* _EXERCISE INPUT_:

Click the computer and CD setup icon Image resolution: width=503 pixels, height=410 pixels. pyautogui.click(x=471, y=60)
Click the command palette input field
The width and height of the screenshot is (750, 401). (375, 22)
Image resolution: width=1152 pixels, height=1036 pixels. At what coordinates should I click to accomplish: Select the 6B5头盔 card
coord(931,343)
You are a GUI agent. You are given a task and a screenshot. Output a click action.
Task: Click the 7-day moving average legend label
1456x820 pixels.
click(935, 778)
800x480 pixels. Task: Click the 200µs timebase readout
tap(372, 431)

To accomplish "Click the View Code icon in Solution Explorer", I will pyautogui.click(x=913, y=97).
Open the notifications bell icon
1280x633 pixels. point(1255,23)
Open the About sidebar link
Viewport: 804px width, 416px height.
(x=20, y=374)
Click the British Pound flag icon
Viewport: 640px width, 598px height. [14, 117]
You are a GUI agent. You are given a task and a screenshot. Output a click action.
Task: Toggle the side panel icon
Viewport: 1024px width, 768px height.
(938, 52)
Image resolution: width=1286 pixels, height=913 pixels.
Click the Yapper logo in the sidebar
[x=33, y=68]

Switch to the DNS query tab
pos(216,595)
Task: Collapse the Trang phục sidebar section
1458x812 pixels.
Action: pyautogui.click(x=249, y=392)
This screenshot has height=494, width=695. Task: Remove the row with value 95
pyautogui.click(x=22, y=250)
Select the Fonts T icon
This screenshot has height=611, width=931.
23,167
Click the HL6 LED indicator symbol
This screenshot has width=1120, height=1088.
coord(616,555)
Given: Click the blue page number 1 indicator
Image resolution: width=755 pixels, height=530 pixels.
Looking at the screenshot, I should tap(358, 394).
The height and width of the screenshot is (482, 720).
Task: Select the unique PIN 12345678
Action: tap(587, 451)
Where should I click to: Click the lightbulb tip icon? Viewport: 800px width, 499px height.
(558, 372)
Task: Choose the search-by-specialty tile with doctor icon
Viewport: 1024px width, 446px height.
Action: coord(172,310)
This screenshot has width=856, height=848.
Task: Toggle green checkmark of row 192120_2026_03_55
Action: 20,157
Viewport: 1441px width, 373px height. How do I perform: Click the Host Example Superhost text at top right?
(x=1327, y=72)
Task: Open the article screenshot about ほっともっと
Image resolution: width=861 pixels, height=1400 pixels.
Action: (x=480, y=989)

* _PROBLEM TO SOLVE_: Tally the lines of the listing above that include the word "indicator". Answer with the number alone.

* _RESPONSE AREA_: 2